September 13, 2006
Brazil's soy market sidelined by weak international prices, low supply
Brazil's soy market was sidelined again this week as soybean prices continue to fall on the Chicago Board of Trade and available soy dwindles for local buyers.
"There's very little soy left to sell. If there is 5 percent left in Mato Grosso I'll be surprised," said Paulo Gilioli, a broker at Cerealpar in Mato Grosso, the nation's leading soy-producing state.
Soybean prices in Chicago traded lower Tuesday (Sep 11), hitting US$5.31 per bushel for the September contract and US$5.43 for November. For Brazil's new crop, to be harvested March through May, prices continue to fall below the US$6-per-bushel mark where they were in late July.
"Even when prices for the new crop were pretty good back in July, farmers did the math, calculated the dollar risks, and saw that even over US$6 a bushel the prices were not attractive for a lot of these guys," said Flavio Franca, a soy market analyst for agribusiness consulting firm Safras and Mercado.
The dollar is worth 2.17 Brazilian reals, down slightly from Monday's close.
Premium prices have risen to make up for the falling soy market. Buyers were quoting 56 cents over the November CBOT soybean contract and 25 cents over the May CBOT on Monday, which still puts the bushel price under US$6.
"There is very little business to speak of in the southern soy states and in the center-west no one is selling," Franca said.
A trader at Cargill said that farmers wanted too much for their soy, at least 24.00 reals (US$11.05) per 60-kilogram bag.
"We can pay 21 reals. Max," said the trader. A lot of the big crushers have ample soy in storage and are contributing to the weak demand for business in Brazil.
Add that to the fact that most of Brazil's soy has already been commercialised, according to traders, and the best hope for business here is new-crop price fixing.
"We have nothing left to sell.

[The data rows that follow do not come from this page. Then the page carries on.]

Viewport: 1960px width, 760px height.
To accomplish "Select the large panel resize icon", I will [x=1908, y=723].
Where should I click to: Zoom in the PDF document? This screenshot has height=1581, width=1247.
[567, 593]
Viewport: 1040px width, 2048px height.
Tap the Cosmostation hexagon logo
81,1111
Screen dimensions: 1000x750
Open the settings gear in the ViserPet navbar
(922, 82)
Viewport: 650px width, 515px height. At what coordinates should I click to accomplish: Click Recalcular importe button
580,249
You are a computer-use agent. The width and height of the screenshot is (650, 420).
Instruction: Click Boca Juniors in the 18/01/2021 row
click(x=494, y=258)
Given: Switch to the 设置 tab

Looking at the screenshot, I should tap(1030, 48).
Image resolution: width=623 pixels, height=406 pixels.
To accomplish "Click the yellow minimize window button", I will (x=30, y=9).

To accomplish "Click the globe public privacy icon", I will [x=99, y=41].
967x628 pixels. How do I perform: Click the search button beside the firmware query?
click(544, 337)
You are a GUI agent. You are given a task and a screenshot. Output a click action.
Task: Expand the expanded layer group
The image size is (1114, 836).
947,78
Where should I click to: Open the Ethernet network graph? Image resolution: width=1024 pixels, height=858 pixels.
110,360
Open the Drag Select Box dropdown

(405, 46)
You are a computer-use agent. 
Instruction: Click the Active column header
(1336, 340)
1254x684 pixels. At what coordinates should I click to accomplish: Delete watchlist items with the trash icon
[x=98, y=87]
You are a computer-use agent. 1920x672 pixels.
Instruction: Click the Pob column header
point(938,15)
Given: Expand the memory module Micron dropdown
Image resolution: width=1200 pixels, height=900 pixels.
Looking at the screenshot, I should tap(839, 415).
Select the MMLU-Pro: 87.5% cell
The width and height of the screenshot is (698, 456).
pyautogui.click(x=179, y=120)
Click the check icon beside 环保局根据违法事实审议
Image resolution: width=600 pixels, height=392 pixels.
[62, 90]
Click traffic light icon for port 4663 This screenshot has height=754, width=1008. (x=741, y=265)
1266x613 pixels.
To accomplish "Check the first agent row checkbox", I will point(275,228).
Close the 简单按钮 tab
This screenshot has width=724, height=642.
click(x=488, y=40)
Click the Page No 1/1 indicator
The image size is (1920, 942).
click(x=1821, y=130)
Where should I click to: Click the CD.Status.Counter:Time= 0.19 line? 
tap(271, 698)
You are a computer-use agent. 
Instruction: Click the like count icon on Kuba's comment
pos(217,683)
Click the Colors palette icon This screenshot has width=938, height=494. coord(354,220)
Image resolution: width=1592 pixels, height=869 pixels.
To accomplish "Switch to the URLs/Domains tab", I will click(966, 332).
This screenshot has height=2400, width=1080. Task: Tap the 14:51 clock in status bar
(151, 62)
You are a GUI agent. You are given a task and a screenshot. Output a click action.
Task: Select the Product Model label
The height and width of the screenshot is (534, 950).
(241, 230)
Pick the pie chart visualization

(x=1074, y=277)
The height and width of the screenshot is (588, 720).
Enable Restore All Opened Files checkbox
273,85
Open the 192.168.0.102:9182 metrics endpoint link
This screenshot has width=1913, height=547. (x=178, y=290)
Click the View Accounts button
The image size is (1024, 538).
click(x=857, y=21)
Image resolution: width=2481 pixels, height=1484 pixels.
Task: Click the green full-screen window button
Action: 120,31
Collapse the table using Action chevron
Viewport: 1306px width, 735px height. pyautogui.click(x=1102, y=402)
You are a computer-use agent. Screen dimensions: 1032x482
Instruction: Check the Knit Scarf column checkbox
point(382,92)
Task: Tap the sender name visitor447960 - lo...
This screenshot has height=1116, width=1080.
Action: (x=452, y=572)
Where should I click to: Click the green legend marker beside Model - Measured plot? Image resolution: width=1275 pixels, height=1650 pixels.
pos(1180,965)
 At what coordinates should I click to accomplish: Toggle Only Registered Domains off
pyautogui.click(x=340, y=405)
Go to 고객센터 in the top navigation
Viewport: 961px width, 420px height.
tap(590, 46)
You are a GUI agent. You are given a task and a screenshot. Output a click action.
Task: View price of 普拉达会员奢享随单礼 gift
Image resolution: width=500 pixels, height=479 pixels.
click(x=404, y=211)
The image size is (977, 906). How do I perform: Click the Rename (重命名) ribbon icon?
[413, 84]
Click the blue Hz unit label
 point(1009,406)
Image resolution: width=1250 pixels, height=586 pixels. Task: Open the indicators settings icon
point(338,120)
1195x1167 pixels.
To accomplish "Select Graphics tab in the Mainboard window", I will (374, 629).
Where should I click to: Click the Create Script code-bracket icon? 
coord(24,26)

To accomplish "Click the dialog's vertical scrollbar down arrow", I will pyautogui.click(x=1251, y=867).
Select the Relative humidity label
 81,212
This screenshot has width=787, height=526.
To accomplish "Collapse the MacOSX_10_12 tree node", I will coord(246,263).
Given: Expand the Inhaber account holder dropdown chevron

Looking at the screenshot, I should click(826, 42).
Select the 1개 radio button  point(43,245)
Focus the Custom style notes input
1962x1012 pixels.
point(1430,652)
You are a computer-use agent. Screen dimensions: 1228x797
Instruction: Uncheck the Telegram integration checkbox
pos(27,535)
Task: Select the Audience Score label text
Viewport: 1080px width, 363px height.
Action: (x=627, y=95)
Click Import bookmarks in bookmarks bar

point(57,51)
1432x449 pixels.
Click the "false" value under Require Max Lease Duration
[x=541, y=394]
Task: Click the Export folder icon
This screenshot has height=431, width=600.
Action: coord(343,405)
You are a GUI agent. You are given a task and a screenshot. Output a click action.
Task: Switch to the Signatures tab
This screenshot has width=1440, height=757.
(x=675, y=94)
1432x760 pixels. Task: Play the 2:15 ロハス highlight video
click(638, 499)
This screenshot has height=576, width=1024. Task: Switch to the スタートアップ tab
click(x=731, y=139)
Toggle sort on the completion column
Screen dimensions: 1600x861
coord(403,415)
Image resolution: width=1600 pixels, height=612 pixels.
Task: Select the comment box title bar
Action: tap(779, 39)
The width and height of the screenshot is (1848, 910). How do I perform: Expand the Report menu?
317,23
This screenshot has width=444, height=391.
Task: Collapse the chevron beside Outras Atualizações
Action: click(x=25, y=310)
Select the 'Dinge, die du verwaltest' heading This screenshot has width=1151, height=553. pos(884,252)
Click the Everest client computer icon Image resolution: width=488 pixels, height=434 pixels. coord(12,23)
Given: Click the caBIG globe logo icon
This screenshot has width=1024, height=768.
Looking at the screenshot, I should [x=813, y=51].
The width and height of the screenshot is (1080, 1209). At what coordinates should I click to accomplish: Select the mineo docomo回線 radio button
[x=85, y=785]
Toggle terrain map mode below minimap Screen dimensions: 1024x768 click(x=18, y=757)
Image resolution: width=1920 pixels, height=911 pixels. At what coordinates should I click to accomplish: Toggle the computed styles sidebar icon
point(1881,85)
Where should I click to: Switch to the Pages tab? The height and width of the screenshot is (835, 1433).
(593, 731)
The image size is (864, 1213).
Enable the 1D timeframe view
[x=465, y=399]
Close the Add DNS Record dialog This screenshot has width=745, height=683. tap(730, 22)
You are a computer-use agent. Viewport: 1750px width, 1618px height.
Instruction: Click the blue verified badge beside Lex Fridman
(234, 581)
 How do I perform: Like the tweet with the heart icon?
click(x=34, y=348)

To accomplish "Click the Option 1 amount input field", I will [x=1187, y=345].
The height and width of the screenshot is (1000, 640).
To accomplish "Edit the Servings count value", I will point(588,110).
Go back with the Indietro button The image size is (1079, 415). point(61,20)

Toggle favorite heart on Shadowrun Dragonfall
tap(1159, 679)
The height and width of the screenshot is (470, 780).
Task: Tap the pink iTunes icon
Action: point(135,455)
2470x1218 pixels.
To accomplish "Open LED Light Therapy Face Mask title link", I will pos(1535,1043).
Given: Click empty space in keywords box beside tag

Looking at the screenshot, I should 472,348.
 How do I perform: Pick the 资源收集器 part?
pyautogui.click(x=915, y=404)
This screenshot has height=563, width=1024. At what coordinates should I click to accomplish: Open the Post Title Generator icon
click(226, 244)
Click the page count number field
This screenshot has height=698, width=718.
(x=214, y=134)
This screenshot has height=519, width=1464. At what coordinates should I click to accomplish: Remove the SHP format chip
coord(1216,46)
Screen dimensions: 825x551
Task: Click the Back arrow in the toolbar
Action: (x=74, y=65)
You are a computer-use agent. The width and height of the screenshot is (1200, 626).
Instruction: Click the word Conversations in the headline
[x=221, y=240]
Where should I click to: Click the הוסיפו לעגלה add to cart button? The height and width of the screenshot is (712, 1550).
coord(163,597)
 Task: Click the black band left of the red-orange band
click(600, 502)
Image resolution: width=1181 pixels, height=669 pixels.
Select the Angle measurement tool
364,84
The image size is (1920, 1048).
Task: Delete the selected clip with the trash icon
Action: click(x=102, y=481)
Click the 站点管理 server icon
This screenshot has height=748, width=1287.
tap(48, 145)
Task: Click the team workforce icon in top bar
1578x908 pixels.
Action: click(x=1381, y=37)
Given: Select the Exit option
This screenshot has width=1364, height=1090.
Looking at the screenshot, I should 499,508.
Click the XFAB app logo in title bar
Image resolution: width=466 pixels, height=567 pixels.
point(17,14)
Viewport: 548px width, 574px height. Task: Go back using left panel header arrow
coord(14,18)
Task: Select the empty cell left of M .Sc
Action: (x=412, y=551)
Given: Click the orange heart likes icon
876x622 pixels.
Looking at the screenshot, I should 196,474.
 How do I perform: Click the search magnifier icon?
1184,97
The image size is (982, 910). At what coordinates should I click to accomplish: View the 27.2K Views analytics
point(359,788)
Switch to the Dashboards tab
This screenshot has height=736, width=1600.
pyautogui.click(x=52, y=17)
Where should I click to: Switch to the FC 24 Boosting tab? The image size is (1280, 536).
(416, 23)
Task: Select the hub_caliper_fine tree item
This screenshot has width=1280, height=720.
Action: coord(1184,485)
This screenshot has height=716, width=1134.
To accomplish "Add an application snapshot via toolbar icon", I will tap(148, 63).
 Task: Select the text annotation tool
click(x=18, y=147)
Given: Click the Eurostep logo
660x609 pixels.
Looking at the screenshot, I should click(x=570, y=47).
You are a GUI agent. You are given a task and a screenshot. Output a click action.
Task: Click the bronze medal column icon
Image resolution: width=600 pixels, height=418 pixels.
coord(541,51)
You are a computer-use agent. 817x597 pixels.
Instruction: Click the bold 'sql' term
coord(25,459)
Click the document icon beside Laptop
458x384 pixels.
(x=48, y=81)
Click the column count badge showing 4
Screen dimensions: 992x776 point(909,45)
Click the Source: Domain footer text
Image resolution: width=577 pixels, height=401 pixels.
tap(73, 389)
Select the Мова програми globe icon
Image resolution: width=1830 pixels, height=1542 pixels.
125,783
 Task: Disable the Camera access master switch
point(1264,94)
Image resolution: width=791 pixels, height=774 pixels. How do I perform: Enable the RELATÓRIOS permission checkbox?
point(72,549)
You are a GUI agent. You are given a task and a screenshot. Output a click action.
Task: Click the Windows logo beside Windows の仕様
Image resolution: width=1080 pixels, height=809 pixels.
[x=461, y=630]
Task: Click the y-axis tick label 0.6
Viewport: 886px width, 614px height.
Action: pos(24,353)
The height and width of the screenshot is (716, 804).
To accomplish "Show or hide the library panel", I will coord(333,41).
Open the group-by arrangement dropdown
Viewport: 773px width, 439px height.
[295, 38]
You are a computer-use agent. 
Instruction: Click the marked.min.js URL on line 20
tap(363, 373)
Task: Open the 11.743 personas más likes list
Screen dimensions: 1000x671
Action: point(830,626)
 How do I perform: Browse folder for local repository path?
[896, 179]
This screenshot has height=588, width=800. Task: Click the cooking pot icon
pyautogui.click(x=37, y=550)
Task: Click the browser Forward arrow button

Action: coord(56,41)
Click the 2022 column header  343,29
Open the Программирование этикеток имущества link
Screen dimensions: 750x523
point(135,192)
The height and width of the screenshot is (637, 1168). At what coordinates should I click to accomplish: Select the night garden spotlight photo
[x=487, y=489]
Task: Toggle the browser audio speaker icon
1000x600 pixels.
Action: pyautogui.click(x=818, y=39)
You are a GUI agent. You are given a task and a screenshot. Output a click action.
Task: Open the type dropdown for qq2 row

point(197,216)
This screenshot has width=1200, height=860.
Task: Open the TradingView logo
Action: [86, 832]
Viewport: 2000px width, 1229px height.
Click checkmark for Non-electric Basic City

We won't really start looking at this market again until next year," said Januario Turcatto, a soy buyer at mid-sized farm co-op Comacel in Rio Grande do Sul, Brazil's third biggest soy producing state.
"We hope the market picks up later in the week because farmers plant in three weeks and need to guarantee at least some of their production costs," said Gilioli.
Brazil-based soy traders purchased under 17 percent of the 1.5 million tonnes of subsidised soybeans offered at auction Tuesday as soy availability starts to dwindle in the local market and demand starts to falls along with it.
Brazil is the second largest soy producer behind the US.